APTOS—The time is finally here for the beginning of the National Letter of Intent signing period.

Aptos High hosted a special event on Wednesday to celebrate with seven senior student-athletes who signed their letters of intent to compete in collegiate athletics. 

The Aptos girls volleyball team had three players sign to D-I schools: Natalia Ackerman will play basketball at Cal Poly-San Luis Obispo, Gabby Giuffe will play basketball at the University of San Diego and Brynn Mitchell will play soccer at St. Mary’s College.

Cameron Dueck, who played water polo this season, will play beach volleyball at Pepperdine University, while Shea Garcia will play softball at Portland State.

Baseball players Jack Bollengier and Luke Keaschall will play at Sacramento State and the University of San Francisco, respectively.

Keaschall said he was happy to finally make it official and he’s excited to go to San Francisco.

“I was just worried I was going to spell my name wrong or something, I was a little bit scared,” Keaschall said. “My mom’s actually the one that spelled her name wrong so we’re good.”

+ + + +

### Directives
1 > According to the article on Aptos High's signing event, which school will Shea Garcia play softball for?
2 > Please reproduce everything in the signing-day article from "Aptos High hosted" down to "in collegiate athletics.".
The records come from a separate source unrelated to the article.

### Dataset content
+ + + +

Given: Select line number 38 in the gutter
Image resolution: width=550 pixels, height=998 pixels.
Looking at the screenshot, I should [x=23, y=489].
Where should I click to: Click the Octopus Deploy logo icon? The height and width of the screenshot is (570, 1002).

+ + + +

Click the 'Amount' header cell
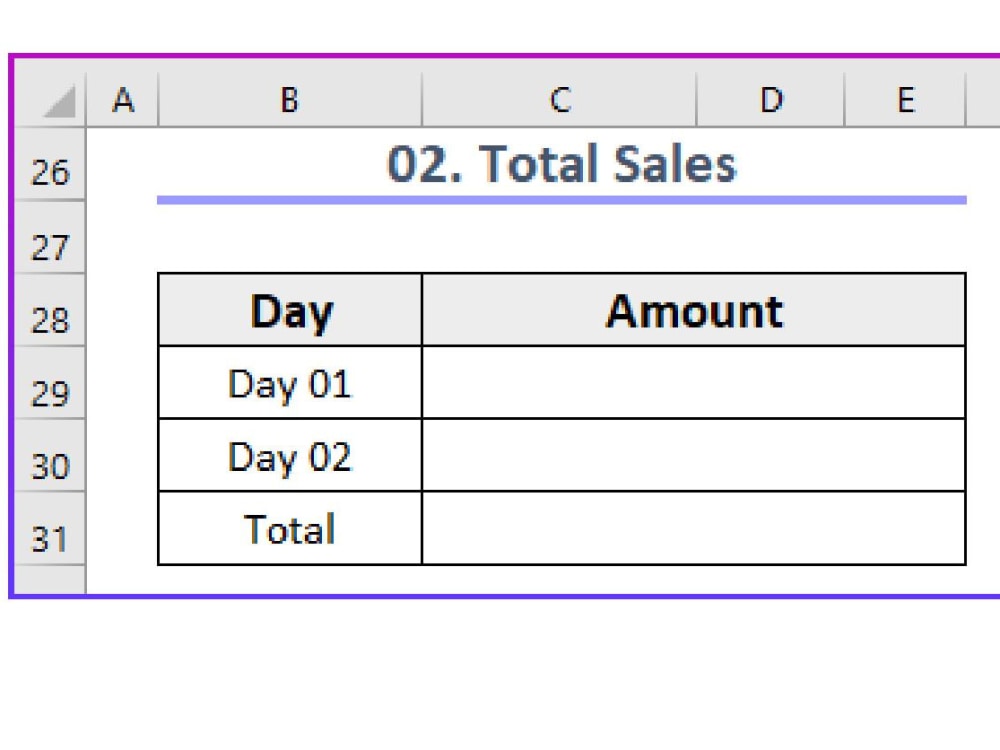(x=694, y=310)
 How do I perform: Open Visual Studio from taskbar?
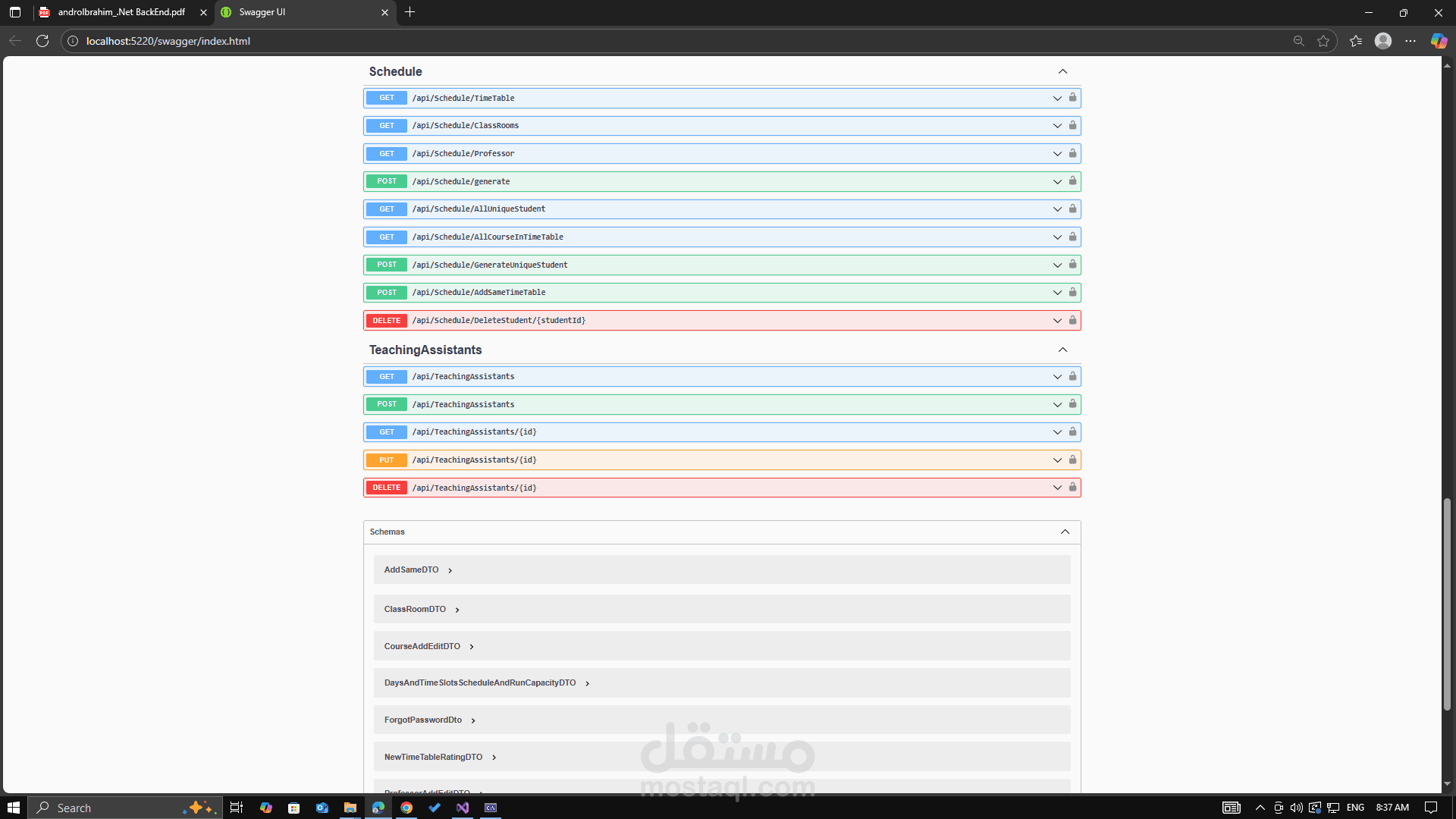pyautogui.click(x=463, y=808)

+ + + +

### Outputs in order
1 > Portland State

2 >
Aptos High hosted a special event on Wednesday to celebrate with seven senior student-athletes who signed their letters of intent to compete in collegiate athletics.